The revolutionary movement “has already brought about the necessity for an armed uprising”—this idea, expressed by the Third Congress of our Party, finds increasing confirmation day after day. The flames of revolution are flaring up with ever-increasing intensity, now here and now there calling forth local uprisings. The three days’ barricade and street fighting in Lodz, the strike of many tens of thousands of workers in Ivanovo-Voznesensk with the inevitable bloody collisions with the troops, the uprising in Odessa, the “mutiny” in the Black Sea Fleet and in the Libau naval depot, and the “week” in Tiflis—are all harbingers of the approaching storm. It is approaching, approaching irresistibly, it will break over Russia any day and, in a mighty, cleansing flood, sweep away all that is antiquated and rotten; it will wipe out the disgrace called the autocracy, under which the Russian people have suffered for ages. The last convulsive efforts of tsarism—the intensification of repression of every kind, the proclamation of martial law over half the country and the multiplication of gallows, all accompanied by alluring speeches addressed to the liberals and by false promises of reform—these things will not save-it from the fate history has in store for it. The days of the autocracy are numbered; the storm is inevitable. A new social order is already being born, welcomed by the entire people, who are expecting renovation and regeneration from it.
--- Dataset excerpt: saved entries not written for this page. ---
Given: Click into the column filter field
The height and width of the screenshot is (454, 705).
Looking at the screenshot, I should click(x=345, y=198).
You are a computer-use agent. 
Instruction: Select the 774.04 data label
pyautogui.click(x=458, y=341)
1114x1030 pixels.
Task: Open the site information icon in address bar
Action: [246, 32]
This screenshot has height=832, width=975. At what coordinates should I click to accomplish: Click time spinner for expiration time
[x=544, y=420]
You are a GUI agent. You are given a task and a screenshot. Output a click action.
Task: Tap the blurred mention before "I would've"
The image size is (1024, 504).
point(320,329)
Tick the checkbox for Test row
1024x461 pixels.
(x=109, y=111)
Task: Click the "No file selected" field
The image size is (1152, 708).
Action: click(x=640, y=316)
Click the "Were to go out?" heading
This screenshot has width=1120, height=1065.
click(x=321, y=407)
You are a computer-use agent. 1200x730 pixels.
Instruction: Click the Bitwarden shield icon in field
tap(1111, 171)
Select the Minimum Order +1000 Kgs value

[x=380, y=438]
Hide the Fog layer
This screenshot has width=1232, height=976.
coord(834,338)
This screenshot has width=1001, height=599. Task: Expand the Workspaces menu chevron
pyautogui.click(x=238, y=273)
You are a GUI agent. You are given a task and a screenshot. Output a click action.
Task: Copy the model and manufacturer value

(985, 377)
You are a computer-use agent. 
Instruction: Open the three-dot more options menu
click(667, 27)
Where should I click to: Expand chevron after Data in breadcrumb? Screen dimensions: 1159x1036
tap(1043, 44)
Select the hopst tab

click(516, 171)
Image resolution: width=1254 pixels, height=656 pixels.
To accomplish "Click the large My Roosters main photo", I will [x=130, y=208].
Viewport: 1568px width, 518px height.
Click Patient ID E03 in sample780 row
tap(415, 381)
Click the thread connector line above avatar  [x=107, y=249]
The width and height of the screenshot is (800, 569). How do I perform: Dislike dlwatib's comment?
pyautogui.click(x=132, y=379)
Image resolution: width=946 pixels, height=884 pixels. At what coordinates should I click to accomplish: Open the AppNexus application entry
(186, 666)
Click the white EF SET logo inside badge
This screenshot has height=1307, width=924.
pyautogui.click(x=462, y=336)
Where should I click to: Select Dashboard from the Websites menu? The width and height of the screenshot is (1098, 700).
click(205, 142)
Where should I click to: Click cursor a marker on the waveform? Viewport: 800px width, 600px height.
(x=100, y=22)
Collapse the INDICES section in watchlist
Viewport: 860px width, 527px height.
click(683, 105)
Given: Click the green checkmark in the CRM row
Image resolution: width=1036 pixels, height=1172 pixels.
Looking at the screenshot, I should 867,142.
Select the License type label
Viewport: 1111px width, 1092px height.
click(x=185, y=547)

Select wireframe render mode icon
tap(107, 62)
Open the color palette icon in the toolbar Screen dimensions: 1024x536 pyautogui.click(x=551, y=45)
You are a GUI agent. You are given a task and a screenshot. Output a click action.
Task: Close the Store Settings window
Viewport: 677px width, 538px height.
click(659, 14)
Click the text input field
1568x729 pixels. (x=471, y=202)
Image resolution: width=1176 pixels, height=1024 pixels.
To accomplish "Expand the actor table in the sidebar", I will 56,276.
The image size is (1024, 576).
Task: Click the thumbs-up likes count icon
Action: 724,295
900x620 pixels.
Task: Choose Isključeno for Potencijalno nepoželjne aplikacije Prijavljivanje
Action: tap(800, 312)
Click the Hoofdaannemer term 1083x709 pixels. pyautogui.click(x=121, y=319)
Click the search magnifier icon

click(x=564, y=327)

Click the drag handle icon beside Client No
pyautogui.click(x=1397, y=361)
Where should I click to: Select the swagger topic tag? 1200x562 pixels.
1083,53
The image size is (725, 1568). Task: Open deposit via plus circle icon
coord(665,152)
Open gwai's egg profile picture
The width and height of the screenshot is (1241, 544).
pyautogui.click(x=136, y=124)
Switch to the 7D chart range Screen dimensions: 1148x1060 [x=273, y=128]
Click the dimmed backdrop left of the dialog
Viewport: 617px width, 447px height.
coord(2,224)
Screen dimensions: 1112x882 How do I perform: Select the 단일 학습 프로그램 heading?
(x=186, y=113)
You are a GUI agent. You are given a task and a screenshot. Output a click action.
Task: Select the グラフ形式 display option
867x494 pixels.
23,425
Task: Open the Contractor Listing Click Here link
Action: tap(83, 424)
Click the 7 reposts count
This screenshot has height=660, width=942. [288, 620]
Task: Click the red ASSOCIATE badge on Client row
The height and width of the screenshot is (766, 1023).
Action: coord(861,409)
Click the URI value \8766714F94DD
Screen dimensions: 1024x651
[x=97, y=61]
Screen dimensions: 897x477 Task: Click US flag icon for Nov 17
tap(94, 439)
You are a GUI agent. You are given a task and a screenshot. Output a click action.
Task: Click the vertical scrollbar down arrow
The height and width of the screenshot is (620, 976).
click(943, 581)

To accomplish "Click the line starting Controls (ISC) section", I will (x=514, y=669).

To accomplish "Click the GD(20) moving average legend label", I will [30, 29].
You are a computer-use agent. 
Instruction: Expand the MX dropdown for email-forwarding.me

What new questions is this approaching storm raising before our Party? How must we adjust our organisation and tactics to the new requirements of life so that we may take a more active and organised part in the uprising, which is the only necessary beginning of the revolution? To guide the uprising, should we—the advanced detachment of the class which is not only the vanguard, but also the main driving force of the revolution—set up special bodies, or is the existing Party machinery enough?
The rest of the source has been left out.